REQUIRED WORK =
Keep to one stretch of the data below, the lines from the one with "Understanding peer work (149, 21)" up to and including the one with "About us (166, 2483)", and return that stretch exactly.

INPUT FOR THIS TASK =
• • • •
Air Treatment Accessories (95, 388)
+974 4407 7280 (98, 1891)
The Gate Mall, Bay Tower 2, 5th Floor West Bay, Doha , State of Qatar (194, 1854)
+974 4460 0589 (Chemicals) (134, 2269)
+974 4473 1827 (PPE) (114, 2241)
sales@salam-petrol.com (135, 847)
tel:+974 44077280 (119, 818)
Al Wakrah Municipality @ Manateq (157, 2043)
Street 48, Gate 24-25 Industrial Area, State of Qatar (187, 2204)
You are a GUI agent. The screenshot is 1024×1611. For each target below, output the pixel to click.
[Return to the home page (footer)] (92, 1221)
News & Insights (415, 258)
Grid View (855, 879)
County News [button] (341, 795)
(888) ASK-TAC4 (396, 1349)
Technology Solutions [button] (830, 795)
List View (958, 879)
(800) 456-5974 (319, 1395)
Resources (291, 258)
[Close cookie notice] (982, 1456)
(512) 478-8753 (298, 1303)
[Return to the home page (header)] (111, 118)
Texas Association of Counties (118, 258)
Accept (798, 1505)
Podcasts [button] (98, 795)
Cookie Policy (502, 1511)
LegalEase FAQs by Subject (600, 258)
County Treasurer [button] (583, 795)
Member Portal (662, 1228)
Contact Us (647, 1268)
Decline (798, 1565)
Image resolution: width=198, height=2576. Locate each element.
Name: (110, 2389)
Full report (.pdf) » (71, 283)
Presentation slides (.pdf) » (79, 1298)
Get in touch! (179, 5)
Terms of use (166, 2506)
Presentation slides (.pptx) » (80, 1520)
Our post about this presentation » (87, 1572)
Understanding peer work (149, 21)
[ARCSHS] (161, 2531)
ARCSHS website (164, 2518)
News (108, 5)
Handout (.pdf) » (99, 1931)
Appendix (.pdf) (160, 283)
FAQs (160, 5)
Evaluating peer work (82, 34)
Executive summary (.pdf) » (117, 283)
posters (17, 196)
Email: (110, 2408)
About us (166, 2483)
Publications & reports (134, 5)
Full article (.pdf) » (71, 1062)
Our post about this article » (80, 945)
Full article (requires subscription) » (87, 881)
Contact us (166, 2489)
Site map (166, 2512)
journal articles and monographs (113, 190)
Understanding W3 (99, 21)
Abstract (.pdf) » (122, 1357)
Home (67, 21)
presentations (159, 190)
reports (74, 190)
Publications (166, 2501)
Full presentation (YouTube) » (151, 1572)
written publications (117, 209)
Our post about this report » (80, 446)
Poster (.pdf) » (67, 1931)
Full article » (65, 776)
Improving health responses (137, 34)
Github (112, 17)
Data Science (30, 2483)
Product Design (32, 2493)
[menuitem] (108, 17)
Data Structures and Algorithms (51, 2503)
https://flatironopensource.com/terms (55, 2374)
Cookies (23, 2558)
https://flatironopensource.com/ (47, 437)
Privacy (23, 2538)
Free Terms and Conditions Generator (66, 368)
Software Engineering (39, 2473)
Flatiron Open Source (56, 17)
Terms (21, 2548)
• • • •
TASK ANSWER =
Understanding peer work (149, 21)
[ARCSHS] (161, 2531)
ARCSHS website (164, 2518)
News (108, 5)
Handout (.pdf) » (99, 1931)
Appendix (.pdf) (160, 283)
FAQs (160, 5)
Evaluating peer work (82, 34)
Executive summary (.pdf) » (117, 283)
posters (17, 196)
Email: (110, 2408)
About us (166, 2483)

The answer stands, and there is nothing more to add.